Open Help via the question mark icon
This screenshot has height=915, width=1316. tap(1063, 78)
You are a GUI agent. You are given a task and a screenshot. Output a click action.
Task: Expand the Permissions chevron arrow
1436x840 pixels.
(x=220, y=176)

********

# What is required
The answer should be the full listing, repeated without any change.

# Task response
Open Help via the question mark icon
This screenshot has height=915, width=1316. tap(1063, 78)
You are a GUI agent. You are given a task and a screenshot. Output a click action.
Task: Expand the Permissions chevron arrow
1436x840 pixels.
(x=220, y=176)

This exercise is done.